*** Opening EXCERPTED TEXT ***
Every employer in the U.S. pays taxes on the wages they pay out. That's separate from taxes withheld from employee paychecks, even though they often show up on the same payroll run. The employer side adds roughly 7.5% to 10% on top of gross wages, more in states with higher unemployment rates or special local taxes. For a company with a $5 million annual payroll, that's $375,000 to $500,000 a year, larger than most line items other than salary itself. Getting the taxes right (and filing on time) matters. The penalties for late deposits compound quickly. This page covers the core federal taxes, state overlays, the 2026 rates, and how to avoid the most common deposit mistakes.
The Federal Employer Payroll Taxes
Three federal taxes hit every paycheck. The employer pays 6.2% of wages up to the Social Security wage base ($184,500 for 2026, up from $176,100 in 2025) for Social Security. Medicare adds 1.45% with no wage cap. FICA combined is 7.65%, matched by the employee's contribution withheld from their paycheck.
Federal Unemployment Tax (FUTA) adds 6% on the first $7,000 of each employee's wages, but most employers get a 5.4% credit for paying state unemployment, bringing the effective FUTA rate to 0.6%. That translates to a maximum of $42 per employee per year in most states. Check the Social Security Administration wage base page for the current year's Social Security limit.
State Unemployment Tax (SUTA) and Local Payroll Taxes
SUTA varies widely by state and by employer. New employers typically start at a default rate (often 2% to 3%) and move to an experience-rated rate after a few years based on how many of your former employees have drawn unemployment. A company with high turnover can end up with a SUTA rate two to three times higher than a stable employer in the same state.
Some states add disability insurance, paid family leave, or workforce training taxes on top of SUTA. California's SDI, New Jersey's TDI, and New York's Paid Family Leave are the best-known examples. Cities can add their own: San Francisco, New York City, and Philadelphia all have local payroll taxes in some form.
Who Pays the Federal Income Tax Withholding?
Federal income tax is withheld from the employee's paycheck, not paid by the employer. But the employer is responsible for depositing it on time. Late deposits or underpayments carry penalties of 2% to 15% depending on lateness, so the employer bears the consequences even when the employee's money is technically what's at stake.
Deposit Schedules and Filing Deadlines
Most employers follow either a monthly or semi-weekly deposit schedule based on their prior-year tax liability. Monthly depositors remit all payroll taxes from a month by the 15th of the following month. Semi-weekly depositors remit taxes for Wednesday-Friday paychecks by the following Wednesday, and Saturday-Tuesday paychecks by the following Friday. Form 941 is filed quarterly to reconcile.
Annual filings include Form 940 (FUTA), W-2s to employees and the SSA by January 31, and state equivalents. The IRS guide to depositing and reporting employment taxes has the current schedule rules.
Budgeting and Forecasting Employer Payroll Taxes
When finance plans headcount, they should budget 7.5% to 10% on top of gross wages for federal employer taxes, plus another 1% to 4% for state-level obligations (the exact number depends on your state mix and SUTA rate). Benefits costs stack on top of that. For most mid-sized companies, total burden runs 20% to 30% above gross compensation .
The fastest way to reduce employer payroll tax exposure is to reduce regrettable turnover, since a lower SUTA experience rate compounds year over year. Keep payroll records organized, file on time, and build a quarterly check into your close process to catch deposit errors before they turn into penalty notices. When in doubt, the IRS publishes Publication 15 (Circular E) with complete employer tax instructions.
*** Closing EXCERPTED TEXT ***
*** Opening DATASET ***
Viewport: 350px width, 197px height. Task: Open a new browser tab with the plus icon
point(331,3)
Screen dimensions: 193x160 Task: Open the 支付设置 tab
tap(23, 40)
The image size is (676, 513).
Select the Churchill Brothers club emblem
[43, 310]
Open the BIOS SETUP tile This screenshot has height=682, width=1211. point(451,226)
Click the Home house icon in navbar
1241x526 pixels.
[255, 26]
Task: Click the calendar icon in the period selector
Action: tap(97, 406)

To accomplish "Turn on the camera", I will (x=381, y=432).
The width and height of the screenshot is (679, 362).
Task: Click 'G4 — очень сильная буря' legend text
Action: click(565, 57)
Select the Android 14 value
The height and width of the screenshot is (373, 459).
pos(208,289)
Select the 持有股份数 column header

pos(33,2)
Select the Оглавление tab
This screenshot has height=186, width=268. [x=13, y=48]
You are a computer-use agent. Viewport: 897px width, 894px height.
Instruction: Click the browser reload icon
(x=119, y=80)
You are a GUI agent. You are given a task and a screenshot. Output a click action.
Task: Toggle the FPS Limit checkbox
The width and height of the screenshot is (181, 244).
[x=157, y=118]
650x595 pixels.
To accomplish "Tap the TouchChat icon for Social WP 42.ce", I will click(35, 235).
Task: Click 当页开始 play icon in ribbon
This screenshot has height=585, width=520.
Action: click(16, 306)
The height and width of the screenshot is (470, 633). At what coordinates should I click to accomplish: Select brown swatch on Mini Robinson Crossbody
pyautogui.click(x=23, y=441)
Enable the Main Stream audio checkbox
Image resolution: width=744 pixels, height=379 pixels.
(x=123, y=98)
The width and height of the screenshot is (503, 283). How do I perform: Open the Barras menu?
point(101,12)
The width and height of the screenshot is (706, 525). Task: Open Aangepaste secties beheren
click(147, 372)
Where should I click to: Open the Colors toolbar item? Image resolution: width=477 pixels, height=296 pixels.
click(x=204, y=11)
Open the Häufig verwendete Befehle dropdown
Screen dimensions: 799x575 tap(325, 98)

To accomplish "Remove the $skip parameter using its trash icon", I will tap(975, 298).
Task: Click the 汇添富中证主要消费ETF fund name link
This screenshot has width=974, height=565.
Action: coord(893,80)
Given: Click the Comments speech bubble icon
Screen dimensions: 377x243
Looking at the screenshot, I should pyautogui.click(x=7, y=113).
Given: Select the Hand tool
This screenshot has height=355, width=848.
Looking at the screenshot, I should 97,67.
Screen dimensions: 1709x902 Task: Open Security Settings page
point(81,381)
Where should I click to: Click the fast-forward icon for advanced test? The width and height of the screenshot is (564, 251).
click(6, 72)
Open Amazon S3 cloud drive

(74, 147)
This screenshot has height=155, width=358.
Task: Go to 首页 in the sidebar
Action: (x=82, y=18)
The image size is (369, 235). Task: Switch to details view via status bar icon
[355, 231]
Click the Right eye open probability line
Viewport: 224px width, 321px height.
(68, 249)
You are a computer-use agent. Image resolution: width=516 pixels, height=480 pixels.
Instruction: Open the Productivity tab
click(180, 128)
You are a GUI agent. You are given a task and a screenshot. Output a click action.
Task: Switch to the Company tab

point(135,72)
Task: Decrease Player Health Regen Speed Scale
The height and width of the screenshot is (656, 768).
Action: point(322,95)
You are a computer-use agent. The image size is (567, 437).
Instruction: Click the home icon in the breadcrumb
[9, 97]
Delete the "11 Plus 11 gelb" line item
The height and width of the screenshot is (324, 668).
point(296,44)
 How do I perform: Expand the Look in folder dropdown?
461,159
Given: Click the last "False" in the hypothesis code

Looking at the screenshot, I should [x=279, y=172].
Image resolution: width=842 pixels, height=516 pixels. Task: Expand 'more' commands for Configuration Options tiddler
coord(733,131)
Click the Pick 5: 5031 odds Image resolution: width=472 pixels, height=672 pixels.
*** Closing DATASET ***
● EXERCISE INSTRUCTIONS
**A.** According to the payroll tax text, what is the Social Security wage base for 2026?
**B.** Restate the payroll tax text from "Every employer in" up to and including "common deposit mistakes.", swapping "payroll run" for "pay cycle".

● REPLIES
**A.** $184,500

**B.**
Every employer in the U.S. pays taxes on the wages they pay out. That's separate from taxes withheld from employee paychecks, even though they often show up on the same pay cycle. The employer side adds roughly 7.5% to 10% on top of gross wages, more in states with higher unemployment rates or special local taxes. For a company with a $5 million annual payroll, that's $375,000 to $500,000 a year, larger than most line items other than salary itself. Getting the taxes right (and filing on time) matters. The penalties for late deposits compound quickly. This page covers the core federal taxes, state overlays, the 2026 rates, and how to avoid the most common deposit mistakes.